Mitochondria Recycle Ca2+ to the Endoplasmic Reticulum and Prevent the Depletion of Neighboring Endoplasmic Reticulum Regions

Abstract

To study Ca2+ fluxes between mitochondria and the endoplasmic reticulum (ER), we used "cameleon" indicators targeted to the cytosol, the ER lumen, and the mitochondrial matrix. High affinity mitochondrial probes saturated in ∼20% of mitochondria during histamine stimulation of HeLa cells, whereas a low affinity probe reported averaged peak values of 106 ± 5 μm, indicating that Ca2+ transients reach high levels in a fraction of mitochondria.
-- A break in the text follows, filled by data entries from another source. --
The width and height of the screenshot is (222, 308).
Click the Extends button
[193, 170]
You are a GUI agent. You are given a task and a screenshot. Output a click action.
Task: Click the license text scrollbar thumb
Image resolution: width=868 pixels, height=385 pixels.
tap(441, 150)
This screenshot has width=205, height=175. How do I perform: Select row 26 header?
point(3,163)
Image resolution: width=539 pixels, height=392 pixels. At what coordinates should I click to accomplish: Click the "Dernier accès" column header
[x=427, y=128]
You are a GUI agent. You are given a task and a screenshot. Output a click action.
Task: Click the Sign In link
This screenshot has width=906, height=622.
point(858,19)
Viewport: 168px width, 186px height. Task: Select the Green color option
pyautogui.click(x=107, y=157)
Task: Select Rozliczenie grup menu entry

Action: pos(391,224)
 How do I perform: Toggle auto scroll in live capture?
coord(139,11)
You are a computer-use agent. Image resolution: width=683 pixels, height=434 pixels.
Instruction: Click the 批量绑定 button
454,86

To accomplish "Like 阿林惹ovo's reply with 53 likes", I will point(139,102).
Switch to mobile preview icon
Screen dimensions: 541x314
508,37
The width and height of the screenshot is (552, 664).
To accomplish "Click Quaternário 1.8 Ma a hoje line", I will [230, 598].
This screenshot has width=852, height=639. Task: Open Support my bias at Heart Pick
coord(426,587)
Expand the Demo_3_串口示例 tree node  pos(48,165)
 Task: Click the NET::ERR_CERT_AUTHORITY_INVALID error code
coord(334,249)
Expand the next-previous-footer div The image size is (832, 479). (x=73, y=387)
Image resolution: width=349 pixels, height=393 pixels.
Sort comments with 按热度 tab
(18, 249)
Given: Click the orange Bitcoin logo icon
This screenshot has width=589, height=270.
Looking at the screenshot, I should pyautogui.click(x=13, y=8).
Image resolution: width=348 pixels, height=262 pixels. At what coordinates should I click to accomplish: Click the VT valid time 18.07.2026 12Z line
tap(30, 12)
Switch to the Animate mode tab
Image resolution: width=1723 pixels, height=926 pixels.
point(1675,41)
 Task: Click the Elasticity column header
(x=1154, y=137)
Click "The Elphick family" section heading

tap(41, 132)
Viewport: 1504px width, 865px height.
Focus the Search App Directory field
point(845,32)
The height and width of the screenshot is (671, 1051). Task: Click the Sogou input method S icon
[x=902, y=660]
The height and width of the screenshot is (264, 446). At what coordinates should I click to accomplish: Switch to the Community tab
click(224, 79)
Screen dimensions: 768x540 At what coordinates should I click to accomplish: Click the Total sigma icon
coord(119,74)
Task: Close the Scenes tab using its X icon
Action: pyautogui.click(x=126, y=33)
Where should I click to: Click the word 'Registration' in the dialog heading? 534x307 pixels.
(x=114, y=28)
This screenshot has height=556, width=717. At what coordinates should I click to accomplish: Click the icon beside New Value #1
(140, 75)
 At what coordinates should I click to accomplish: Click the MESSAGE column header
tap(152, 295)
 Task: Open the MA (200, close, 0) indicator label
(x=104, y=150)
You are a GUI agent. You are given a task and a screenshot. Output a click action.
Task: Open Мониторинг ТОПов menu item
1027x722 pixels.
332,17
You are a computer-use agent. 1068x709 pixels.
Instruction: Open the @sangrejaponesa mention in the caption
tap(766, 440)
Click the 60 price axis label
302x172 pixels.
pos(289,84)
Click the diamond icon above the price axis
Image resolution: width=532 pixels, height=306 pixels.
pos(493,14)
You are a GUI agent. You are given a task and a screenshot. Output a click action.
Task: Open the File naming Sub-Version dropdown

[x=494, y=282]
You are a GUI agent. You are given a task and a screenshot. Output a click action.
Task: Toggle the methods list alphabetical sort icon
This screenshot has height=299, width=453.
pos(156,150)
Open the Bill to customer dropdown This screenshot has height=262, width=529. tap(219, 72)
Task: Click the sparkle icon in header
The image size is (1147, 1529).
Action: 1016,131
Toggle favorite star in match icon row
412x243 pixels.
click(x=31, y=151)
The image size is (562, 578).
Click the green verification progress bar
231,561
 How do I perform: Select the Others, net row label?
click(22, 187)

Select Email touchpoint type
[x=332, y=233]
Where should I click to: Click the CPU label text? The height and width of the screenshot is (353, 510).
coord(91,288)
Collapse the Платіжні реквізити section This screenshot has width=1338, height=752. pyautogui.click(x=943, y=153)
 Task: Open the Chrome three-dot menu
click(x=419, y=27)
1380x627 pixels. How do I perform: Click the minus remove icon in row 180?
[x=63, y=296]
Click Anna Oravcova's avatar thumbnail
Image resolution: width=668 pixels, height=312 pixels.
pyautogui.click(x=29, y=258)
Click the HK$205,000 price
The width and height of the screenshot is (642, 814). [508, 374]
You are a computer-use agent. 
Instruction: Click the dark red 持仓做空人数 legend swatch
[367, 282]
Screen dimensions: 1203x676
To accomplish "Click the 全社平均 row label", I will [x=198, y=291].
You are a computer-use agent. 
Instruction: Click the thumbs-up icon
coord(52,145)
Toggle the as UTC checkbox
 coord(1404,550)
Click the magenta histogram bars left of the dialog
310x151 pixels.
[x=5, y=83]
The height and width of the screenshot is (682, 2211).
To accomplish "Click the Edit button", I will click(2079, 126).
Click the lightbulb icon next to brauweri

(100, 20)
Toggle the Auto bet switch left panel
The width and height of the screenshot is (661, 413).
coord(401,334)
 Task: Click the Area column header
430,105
In concurrent ER measurements, [Ca 2+]ER averaged 371 ± 21 μm at rest and decreased to 133 ± 14 μm and 59 ± 5 μm upon stimulation with histamine and thapsigargin, respectively, indicating that substantial ER refilling occur during agonist stimulation. A larger ER depletion was observed when mitochondrial Ca2+ uptake was prevented by oligomycin and rotenone or when Ca2+ efflux from mitochondria was blocked by CGP 37157, indicating that some of the Ca2+ taken up by mitochondria is re-used for ER refilling. Accordingly, ER regions close to mitochondria released less Ca2+ than ER regions lacking mitochondria. The ER heterogeneity was abolished by thapsigargin, oligomycin/rotenone, or CGP 37157, indicating that mitochondrial Ca2+ uptake locally modulate ER refilling. These observations indicate that some mitochondria are very close to the sites of Ca2+ release and recycle a substantial portion of the captured Ca2+ back to vicinal ER domains. The distance between the two organelles thus determines both the amplitude of mitochondrial Ca 2+ signals and the filling state of neighboring ER regions.